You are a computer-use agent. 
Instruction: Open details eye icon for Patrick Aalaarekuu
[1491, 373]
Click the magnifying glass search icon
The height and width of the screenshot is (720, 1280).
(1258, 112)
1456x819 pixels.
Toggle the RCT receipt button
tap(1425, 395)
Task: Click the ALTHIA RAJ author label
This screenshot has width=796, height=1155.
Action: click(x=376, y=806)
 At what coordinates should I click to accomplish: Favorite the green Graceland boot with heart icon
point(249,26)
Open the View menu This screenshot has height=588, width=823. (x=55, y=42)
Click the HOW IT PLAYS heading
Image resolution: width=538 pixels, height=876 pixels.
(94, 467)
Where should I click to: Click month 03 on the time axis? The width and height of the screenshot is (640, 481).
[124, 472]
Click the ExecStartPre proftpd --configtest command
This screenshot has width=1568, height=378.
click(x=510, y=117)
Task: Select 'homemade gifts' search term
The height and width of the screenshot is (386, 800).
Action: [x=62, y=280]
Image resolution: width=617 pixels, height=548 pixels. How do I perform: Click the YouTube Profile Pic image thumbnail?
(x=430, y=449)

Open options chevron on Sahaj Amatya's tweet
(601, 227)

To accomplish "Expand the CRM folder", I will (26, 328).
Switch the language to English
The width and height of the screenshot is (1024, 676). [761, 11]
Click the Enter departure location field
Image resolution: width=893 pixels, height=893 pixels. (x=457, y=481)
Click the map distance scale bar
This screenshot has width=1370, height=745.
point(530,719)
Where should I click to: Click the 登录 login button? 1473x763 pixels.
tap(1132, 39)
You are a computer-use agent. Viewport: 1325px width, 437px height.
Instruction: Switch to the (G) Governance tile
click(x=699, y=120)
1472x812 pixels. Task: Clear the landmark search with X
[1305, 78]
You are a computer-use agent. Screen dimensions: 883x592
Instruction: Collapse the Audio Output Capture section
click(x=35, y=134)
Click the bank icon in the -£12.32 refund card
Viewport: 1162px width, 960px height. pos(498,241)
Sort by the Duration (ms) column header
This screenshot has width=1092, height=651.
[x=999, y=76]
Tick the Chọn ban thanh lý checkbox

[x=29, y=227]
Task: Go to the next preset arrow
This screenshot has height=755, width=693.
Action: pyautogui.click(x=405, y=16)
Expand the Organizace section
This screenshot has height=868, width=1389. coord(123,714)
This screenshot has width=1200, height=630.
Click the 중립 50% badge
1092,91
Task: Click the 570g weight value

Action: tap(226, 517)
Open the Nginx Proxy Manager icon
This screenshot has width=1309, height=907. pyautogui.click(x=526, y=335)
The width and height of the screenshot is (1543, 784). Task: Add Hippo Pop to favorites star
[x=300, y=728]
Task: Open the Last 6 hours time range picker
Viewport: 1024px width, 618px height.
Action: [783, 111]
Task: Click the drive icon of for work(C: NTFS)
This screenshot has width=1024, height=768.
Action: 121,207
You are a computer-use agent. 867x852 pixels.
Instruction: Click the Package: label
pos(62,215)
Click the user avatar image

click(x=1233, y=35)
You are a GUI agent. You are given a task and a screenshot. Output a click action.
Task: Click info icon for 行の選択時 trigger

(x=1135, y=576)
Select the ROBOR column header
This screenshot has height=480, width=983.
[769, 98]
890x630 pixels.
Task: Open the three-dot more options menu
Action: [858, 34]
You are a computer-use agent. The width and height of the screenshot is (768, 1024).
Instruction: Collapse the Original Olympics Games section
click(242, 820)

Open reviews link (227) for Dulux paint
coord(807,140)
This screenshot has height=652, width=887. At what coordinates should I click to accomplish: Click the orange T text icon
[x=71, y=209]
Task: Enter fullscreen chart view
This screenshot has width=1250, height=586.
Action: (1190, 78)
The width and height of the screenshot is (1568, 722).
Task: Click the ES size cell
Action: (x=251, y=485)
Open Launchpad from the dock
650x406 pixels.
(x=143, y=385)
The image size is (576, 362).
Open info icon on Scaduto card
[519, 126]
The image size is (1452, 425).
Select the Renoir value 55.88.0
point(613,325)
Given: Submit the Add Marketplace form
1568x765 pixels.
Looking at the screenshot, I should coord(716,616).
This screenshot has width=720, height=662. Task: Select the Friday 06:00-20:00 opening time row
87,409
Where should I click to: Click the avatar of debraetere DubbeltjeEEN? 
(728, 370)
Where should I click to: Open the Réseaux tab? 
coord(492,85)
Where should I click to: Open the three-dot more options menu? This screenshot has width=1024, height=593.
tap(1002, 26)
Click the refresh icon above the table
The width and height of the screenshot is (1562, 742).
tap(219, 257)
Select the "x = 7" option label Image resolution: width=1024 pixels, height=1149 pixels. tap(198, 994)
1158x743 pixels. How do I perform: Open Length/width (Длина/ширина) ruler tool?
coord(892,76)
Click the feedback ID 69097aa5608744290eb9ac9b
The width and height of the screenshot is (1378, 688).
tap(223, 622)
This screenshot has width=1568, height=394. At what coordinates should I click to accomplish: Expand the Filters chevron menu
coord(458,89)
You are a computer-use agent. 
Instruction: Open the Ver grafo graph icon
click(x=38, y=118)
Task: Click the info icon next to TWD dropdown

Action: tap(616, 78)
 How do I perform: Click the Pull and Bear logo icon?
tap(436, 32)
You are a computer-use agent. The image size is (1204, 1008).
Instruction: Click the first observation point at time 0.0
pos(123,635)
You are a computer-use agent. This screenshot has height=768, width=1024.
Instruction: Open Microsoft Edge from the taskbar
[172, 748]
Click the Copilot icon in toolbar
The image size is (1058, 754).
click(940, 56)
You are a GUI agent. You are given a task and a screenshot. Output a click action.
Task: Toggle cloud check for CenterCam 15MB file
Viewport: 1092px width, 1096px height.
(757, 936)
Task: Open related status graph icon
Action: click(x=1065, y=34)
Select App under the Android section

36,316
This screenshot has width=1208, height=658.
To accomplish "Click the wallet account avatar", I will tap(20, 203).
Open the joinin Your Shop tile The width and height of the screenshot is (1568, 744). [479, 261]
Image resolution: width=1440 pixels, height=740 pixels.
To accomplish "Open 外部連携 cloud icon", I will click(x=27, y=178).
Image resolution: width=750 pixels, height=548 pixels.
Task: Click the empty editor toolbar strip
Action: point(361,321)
***
Reproduce all of the items above, changing "computer-use agent" to "screen-navigation agent" and leaving every other part untouched.

You are a screen-navigation agent. 
Instruction: Open details eye icon for Patrick Aalaarekuu
[1491, 373]
Click the magnifying glass search icon
The height and width of the screenshot is (720, 1280).
(1258, 112)
1456x819 pixels.
Toggle the RCT receipt button
tap(1425, 395)
Task: Click the ALTHIA RAJ author label
This screenshot has width=796, height=1155.
Action: click(x=376, y=806)
 At what coordinates should I click to accomplish: Favorite the green Graceland boot with heart icon
point(249,26)
Open the View menu This screenshot has height=588, width=823. (x=55, y=42)
Click the HOW IT PLAYS heading
Image resolution: width=538 pixels, height=876 pixels.
(94, 467)
Where should I click to: Click month 03 on the time axis? The width and height of the screenshot is (640, 481).
[124, 472]
Click the ExecStartPre proftpd --configtest command
This screenshot has width=1568, height=378.
click(x=510, y=117)
Task: Select 'homemade gifts' search term
The height and width of the screenshot is (386, 800).
Action: [x=62, y=280]
Image resolution: width=617 pixels, height=548 pixels. How do I perform: Click the YouTube Profile Pic image thumbnail?
(x=430, y=449)

Open options chevron on Sahaj Amatya's tweet
(601, 227)

To accomplish "Expand the CRM folder", I will (26, 328).
Switch the language to English
The width and height of the screenshot is (1024, 676). [761, 11]
Click the Enter departure location field
Image resolution: width=893 pixels, height=893 pixels. (x=457, y=481)
Click the map distance scale bar
This screenshot has width=1370, height=745.
point(530,719)
Where should I click to: Click the 登录 login button? 1473x763 pixels.
tap(1132, 39)
You are a screen-navigation agent. Viewport: 1325px width, 437px height.
Instruction: Switch to the (G) Governance tile
click(x=699, y=120)
1472x812 pixels. Task: Clear the landmark search with X
[1305, 78]
You are a screen-navigation agent. Screen dimensions: 883x592
Instruction: Collapse the Audio Output Capture section
click(x=35, y=134)
Click the bank icon in the -£12.32 refund card
Viewport: 1162px width, 960px height. pos(498,241)
Sort by the Duration (ms) column header
This screenshot has width=1092, height=651.
[x=999, y=76]
Tick the Chọn ban thanh lý checkbox

[x=29, y=227]
Task: Go to the next preset arrow
This screenshot has height=755, width=693.
Action: pyautogui.click(x=405, y=16)
Expand the Organizace section
This screenshot has height=868, width=1389. coord(123,714)
This screenshot has width=1200, height=630.
Click the 중립 50% badge
1092,91
Task: Click the 570g weight value

Action: tap(226, 517)
Open the Nginx Proxy Manager icon
This screenshot has width=1309, height=907. pyautogui.click(x=526, y=335)
The width and height of the screenshot is (1543, 784). Task: Add Hippo Pop to favorites star
[x=300, y=728]
Task: Open the Last 6 hours time range picker
Viewport: 1024px width, 618px height.
Action: [783, 111]
Task: Click the drive icon of for work(C: NTFS)
This screenshot has width=1024, height=768.
Action: 121,207
You are a screen-navigation agent. 867x852 pixels.
Instruction: Click the Package: label
pos(62,215)
Click the user avatar image

click(x=1233, y=35)
You are a GUI agent. You are given a task and a screenshot. Output a click action.
Task: Click info icon for 行の選択時 trigger

(x=1135, y=576)
Select the ROBOR column header
This screenshot has height=480, width=983.
[769, 98]
890x630 pixels.
Task: Open the three-dot more options menu
Action: [858, 34]
You are a screen-navigation agent. The width and height of the screenshot is (768, 1024).
Instruction: Collapse the Original Olympics Games section
click(242, 820)

Open reviews link (227) for Dulux paint
coord(807,140)
This screenshot has height=652, width=887. At what coordinates should I click to accomplish: Click the orange T text icon
[x=71, y=209]
Task: Enter fullscreen chart view
This screenshot has width=1250, height=586.
Action: (1190, 78)
The width and height of the screenshot is (1568, 722).
Task: Click the ES size cell
Action: (x=251, y=485)
Open Launchpad from the dock
650x406 pixels.
(x=143, y=385)
The image size is (576, 362).
Open info icon on Scaduto card
[519, 126]
The image size is (1452, 425).
Select the Renoir value 55.88.0
point(613,325)
Given: Submit the Add Marketplace form
1568x765 pixels.
Looking at the screenshot, I should coord(716,616).
This screenshot has width=720, height=662. Task: Select the Friday 06:00-20:00 opening time row
87,409
Where should I click to: Click the avatar of debraetere DubbeltjeEEN? 
(728, 370)
Where should I click to: Open the Réseaux tab? 
coord(492,85)
Where should I click to: Open the three-dot more options menu? This screenshot has width=1024, height=593.
tap(1002, 26)
Click the refresh icon above the table
The width and height of the screenshot is (1562, 742).
tap(219, 257)
Select the "x = 7" option label Image resolution: width=1024 pixels, height=1149 pixels. tap(198, 994)
1158x743 pixels. How do I perform: Open Length/width (Длина/ширина) ruler tool?
coord(892,76)
Click the feedback ID 69097aa5608744290eb9ac9b
The width and height of the screenshot is (1378, 688).
tap(223, 622)
This screenshot has width=1568, height=394. At what coordinates should I click to accomplish: Expand the Filters chevron menu
coord(458,89)
You are a screen-navigation agent. 
Instruction: Open the Ver grafo graph icon
click(x=38, y=118)
Task: Click the info icon next to TWD dropdown

Action: tap(616, 78)
 How do I perform: Click the Pull and Bear logo icon?
tap(436, 32)
You are a screen-navigation agent. The image size is (1204, 1008).
Instruction: Click the first observation point at time 0.0
pos(123,635)
You are a screen-navigation agent. This screenshot has height=768, width=1024.
Instruction: Open Microsoft Edge from the taskbar
[172, 748]
Click the Copilot icon in toolbar
The image size is (1058, 754).
click(940, 56)
You are a GUI agent. You are given a task and a screenshot. Output a click action.
Task: Toggle cloud check for CenterCam 15MB file
Viewport: 1092px width, 1096px height.
(757, 936)
Task: Open related status graph icon
Action: click(x=1065, y=34)
Select App under the Android section

36,316
This screenshot has width=1208, height=658.
To accomplish "Click the wallet account avatar", I will tap(20, 203).
Open the joinin Your Shop tile The width and height of the screenshot is (1568, 744). [479, 261]
Image resolution: width=1440 pixels, height=740 pixels.
To accomplish "Open 外部連携 cloud icon", I will click(x=27, y=178).
Image resolution: width=750 pixels, height=548 pixels.
Task: Click the empty editor toolbar strip
Action: point(361,321)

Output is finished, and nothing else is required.